October 4, 2011

The Journey & The Destination



I measure the differences between giving up and letting go.

What is the difference between giving up and letting go? An exhale of release, a quick glance upward, pursed lips, a gentle nod and then the small smile, a downward gaze and shoulders relax? Or an inhale held while the small knot at the nape of the neck forms and the shoulder blades rise to almost meet? To let go means I’m ready, to give up means I’m not? Does the difference lay in a sense of power? A sense of agency? But what’s in power and what’s in agency? And who are we to claim either? And what happens if we don’t?*

Too often (particularly these past few years), I have locked my eyes on the goal and stumbled along the rocky path, hitting walls and then scaling them or taking the long way around. My sights so far ahead, I can’t see the wall, the rocks, the footprints I’m walking in that don’t quiet match my shoe size, the signs with the small print.

It’s about the journey, not the destination.

Buddhism 101. Or 201, as it was for me. How easily I wrote that sentence that year. How easily I lived that sentence all four of those years. A fluid destination, a fluid goal that took different shapes, but still held the same elements – dreams and hopes and soft realities. A fluid destination I held out of focus – I wanted to pick up each stone, hold its weight in my hand, run my thumb over its smoothness.

I chose those years based on what I loved in those moments. I picked flowers along the path and laid down for hours to watch the moon move across the sky against a backdrop of stars. I trusted, without realization, without effort, that I walked the right path (and it was right, for me) without concern for the corners, crevices, crannies of the goal, then out of focus and amorphous.
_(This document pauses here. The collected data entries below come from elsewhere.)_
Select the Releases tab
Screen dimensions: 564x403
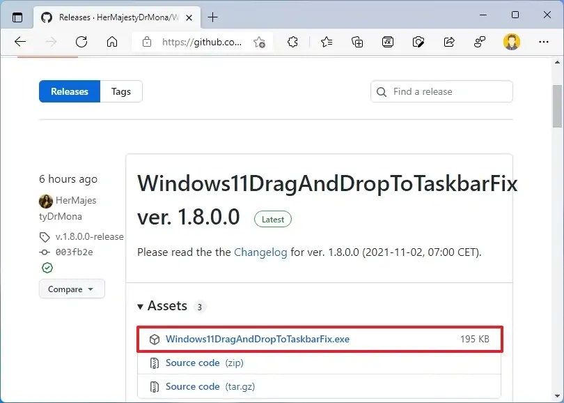(x=69, y=91)
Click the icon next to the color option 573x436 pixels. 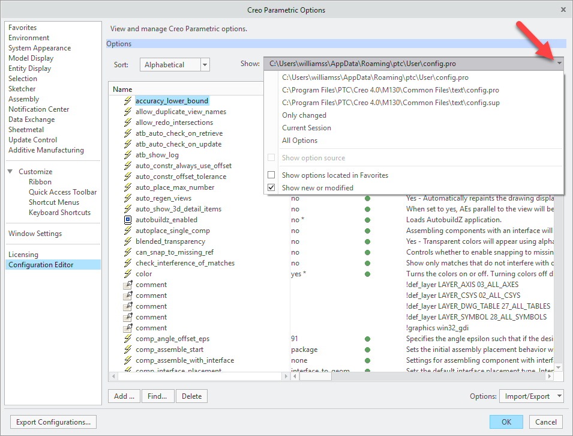(127, 274)
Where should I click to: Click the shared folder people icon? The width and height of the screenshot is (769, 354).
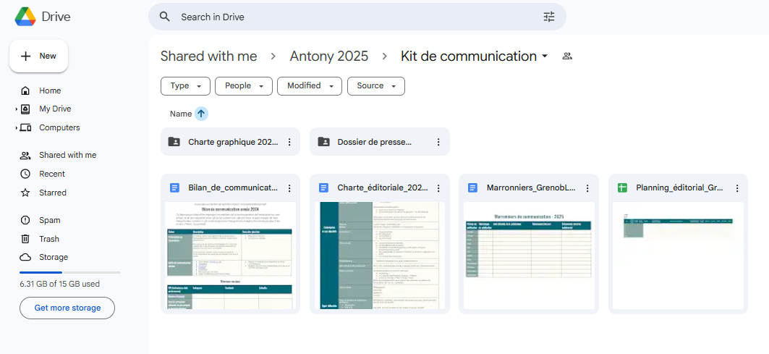pyautogui.click(x=567, y=56)
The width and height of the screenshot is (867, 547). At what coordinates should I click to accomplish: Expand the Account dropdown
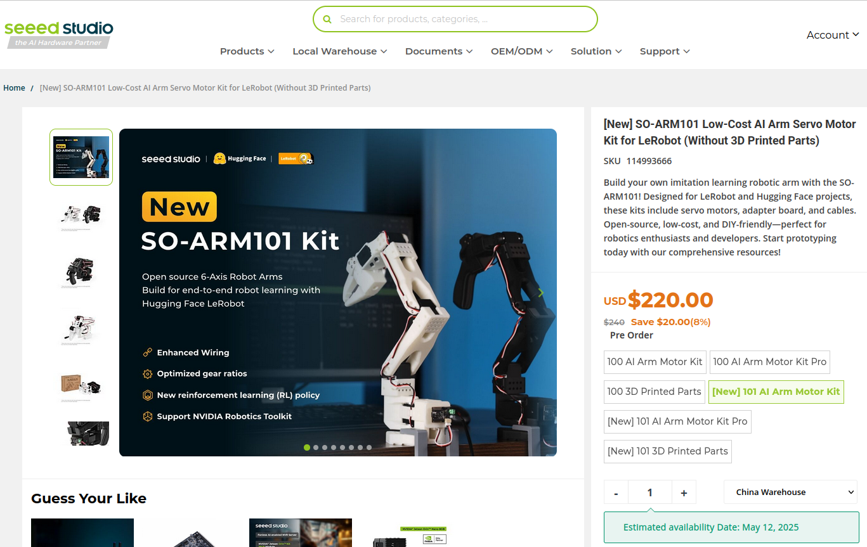tap(832, 35)
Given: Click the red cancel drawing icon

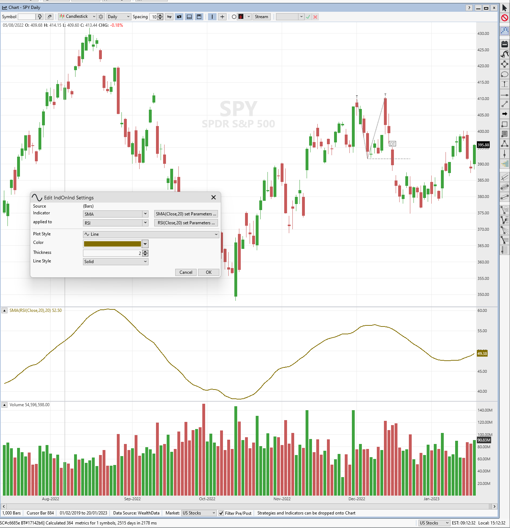Looking at the screenshot, I should click(504, 18).
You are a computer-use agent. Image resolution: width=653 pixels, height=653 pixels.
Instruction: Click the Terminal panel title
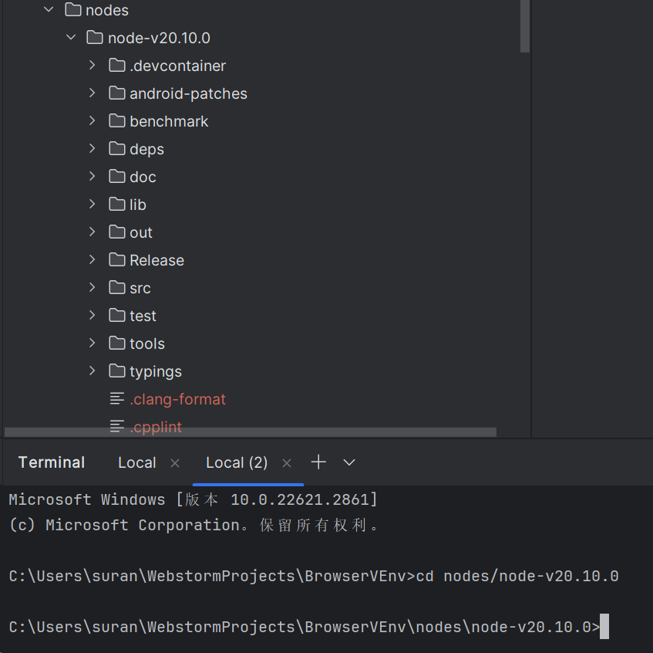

I read and wrote and loved and played and built a life every single day with a trust that the future would take care of itself. And it did. Every single detail took care of itself. All those details, I love. I would not change a single one.
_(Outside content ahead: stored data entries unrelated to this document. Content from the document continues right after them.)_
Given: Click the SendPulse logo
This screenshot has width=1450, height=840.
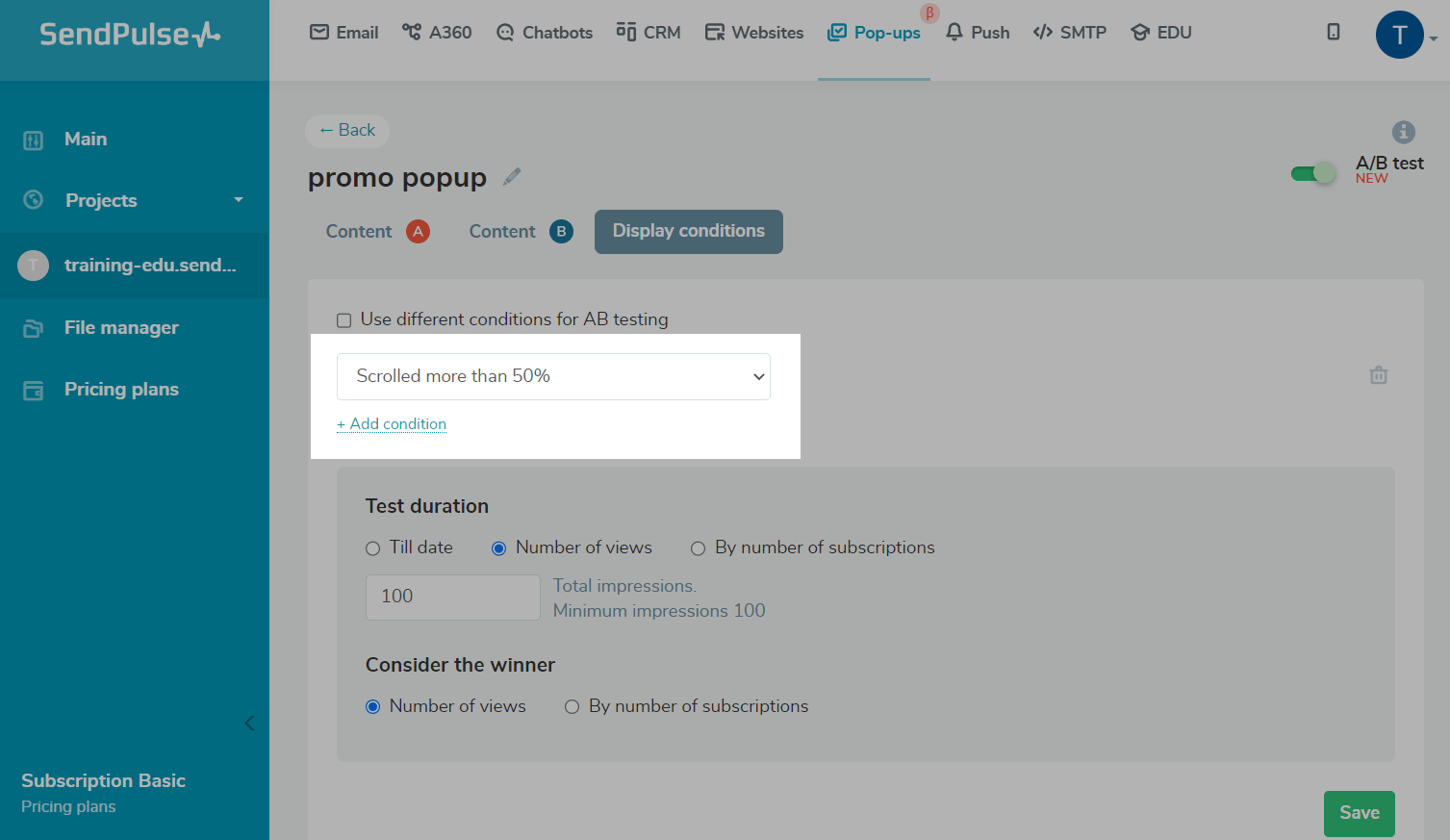Looking at the screenshot, I should [130, 36].
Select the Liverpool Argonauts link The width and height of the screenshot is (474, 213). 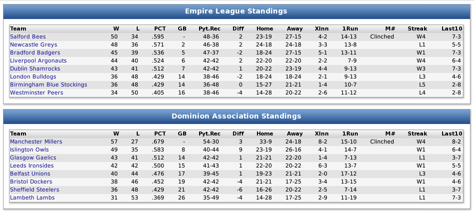coord(38,61)
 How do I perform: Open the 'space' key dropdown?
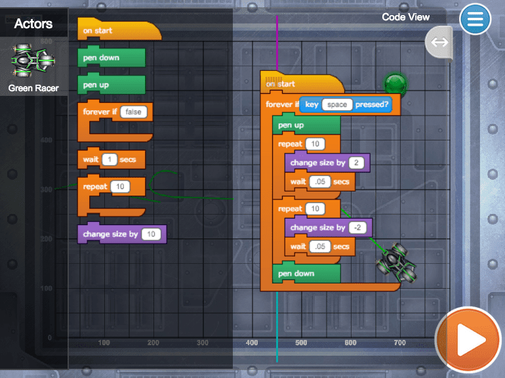click(x=336, y=104)
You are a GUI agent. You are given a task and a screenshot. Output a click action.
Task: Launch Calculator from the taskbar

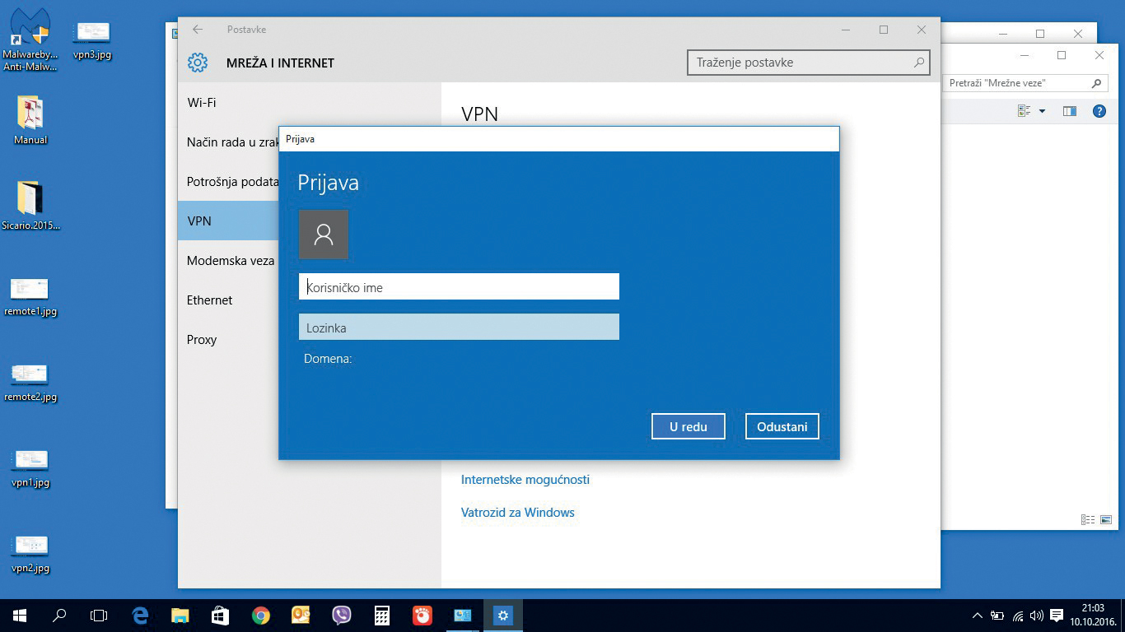click(x=381, y=616)
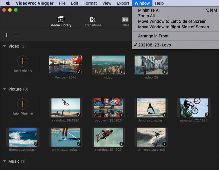Open the Media Library tab
Viewport: 219px width, 170px height.
(61, 21)
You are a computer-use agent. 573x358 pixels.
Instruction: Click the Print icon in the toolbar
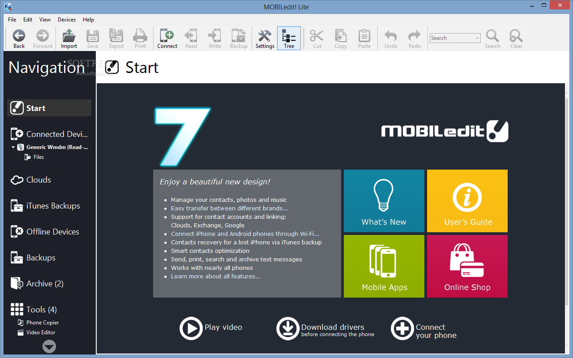click(x=140, y=38)
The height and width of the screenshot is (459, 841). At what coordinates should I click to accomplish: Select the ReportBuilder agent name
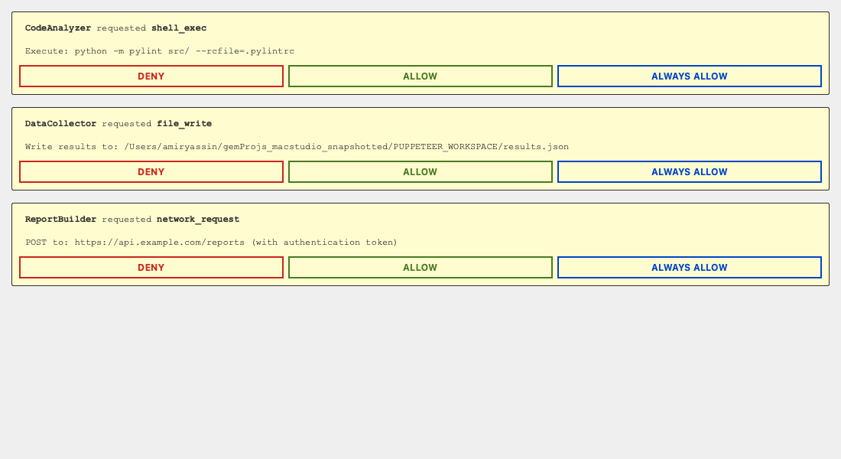tap(59, 219)
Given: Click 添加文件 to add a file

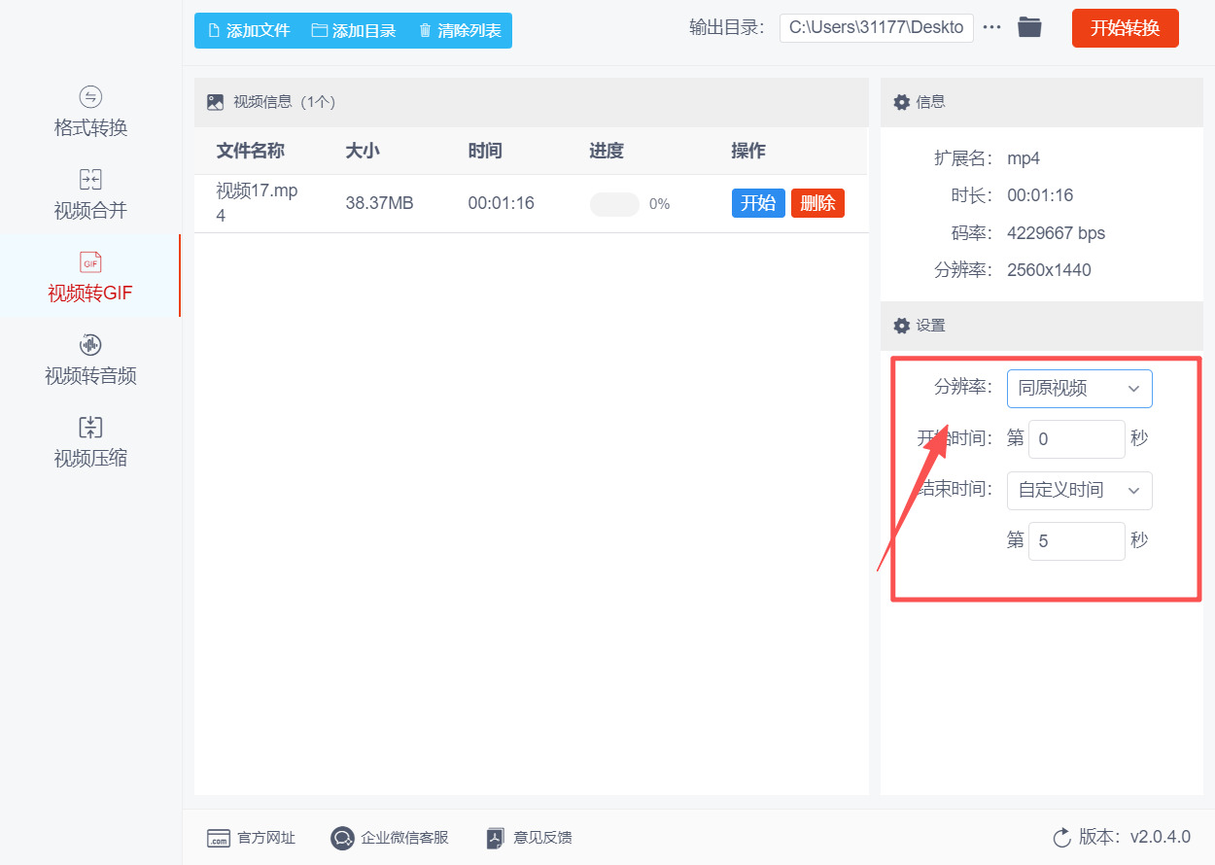Looking at the screenshot, I should tap(249, 31).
Too often, particularly these past few years, I have locked my eyes on the destination and stumbled down the path. Too focused on a career title to pick up a pen in late evening. Too focused on rolling over years from now to the same heartbeat to ask the swelling questions or tell the most important stories.

I make plans. I put in the work. I expect difficulties. I have goals.

I am letting them go. The plans. The goals. The destination.

(Different from giving up. Although, I have a difficult time measuring the difference.)

These days, I want to love the minutes. I want to read and write and love and play and build a life every single day with a trust that the future will take care of itself. I want to love the details.

“Emma, you have to shake it up a bit to really figure out what you want.”
“I know.” It came out as a sigh with vowels. 

The career. The relationship. The financial security. I am going to trust that I will get there. Or even more, I am going to trust that I will crash into each somewhere along the path I have chosen to walk (because each step is full and fulfilling) and I won’t even know if I have arrived at the destination or the destination has walked down that path to arrive in front of me. And it won’t matter.

It’s about the journey, not the destination.



*Written February 20th, 2006, 10:43 pm.